[Given text]:
Mary Musgrove was an important figure in colonial Georgia.
She was the daughter of a English trader and Creek Indian mother and became a cultural liaison between colonists and Native Americans.
Musgrove’s Creek name was Coosaponakeesa or Cousaponakeesa, and her mother was related to Brim, a well-respected Creek leader. She was born around 1700 and learned native languages, such as Muskogee, as well as English, which made her more important go-between. She also was a shrewd businesswoman and trader.
According to New Georgia Encyclopedia, Musgrove was a member of the Wind Clan, a matrilineal society in which children took the clan identities of their mothers.
She was known as a protector of Creek interests and helped maintain peace in the new world.
In 1717, she married John Musgrove, an English trader, and the two established a trading post near the Savannah River. As the post expanded, the Musgroves became more influential.

[Dataset rows]:
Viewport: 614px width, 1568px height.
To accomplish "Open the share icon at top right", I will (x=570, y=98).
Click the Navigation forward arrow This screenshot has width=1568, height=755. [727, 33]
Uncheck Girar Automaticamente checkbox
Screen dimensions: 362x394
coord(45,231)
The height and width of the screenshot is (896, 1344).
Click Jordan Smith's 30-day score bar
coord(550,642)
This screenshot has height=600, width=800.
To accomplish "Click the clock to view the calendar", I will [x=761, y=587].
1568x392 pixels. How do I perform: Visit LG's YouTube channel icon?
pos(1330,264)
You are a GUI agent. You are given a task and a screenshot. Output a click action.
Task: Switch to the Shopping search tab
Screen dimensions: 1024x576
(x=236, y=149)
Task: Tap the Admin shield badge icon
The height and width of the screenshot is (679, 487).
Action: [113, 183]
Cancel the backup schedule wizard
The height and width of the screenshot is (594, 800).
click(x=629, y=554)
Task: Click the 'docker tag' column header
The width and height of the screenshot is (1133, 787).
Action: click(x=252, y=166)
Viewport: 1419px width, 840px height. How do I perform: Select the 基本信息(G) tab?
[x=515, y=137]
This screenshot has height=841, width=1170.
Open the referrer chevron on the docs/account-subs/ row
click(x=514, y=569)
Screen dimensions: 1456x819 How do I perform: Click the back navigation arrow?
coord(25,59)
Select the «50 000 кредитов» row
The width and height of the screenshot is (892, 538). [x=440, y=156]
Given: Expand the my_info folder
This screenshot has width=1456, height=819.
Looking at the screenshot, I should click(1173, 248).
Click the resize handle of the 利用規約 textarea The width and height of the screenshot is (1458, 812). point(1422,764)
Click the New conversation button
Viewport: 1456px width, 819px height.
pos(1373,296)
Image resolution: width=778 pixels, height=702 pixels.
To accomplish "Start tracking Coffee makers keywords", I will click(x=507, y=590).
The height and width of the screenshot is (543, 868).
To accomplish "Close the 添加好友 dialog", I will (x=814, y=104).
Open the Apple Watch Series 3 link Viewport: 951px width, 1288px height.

[Short task A]:
Do these statements agree with the Mary Musgrove text? For each, answer yes or no and quote the deciding words.
(i) Musgrove married John Musgrove in 1717.
(ii) Musgrove belonged to the Bear Clan.
(iii) The Musgroves' trading post was near the Savannah River.
[Short task B]:
Can you extract the passage of the Mary Musgrove text that begins at the words "Mary Musgrove was" and stops after "of their mothers.", copying it word for word?
Nothing here depends on the entries.

[Task output A]:
(i) Yes: "In 1717, she married John Musgrove, an English trader"
(ii) No: "Musgrove was a member of the Wind Clan"
(iii) Yes: "the two established a trading post near the Savannah River"

[Task output B]:
Mary Musgrove was an important figure in colonial Georgia.
She was the daughter of a English trader and Creek Indian mother and became a cultural liaison between colonists and Native Americans.
Musgrove’s Creek name was Coosaponakeesa or Cousaponakeesa, and her mother was related to Brim, a well-respected Creek leader. She was born around 1700 and learned native languages, such as Muskogee, as well as English, which made her more important go-between. She also was a shrewd businesswoman and trader.
According to New Georgia Encyclopedia, Musgrove was a member of the Wind Clan, a matrilineal society in which children took the clan identities of their mothers.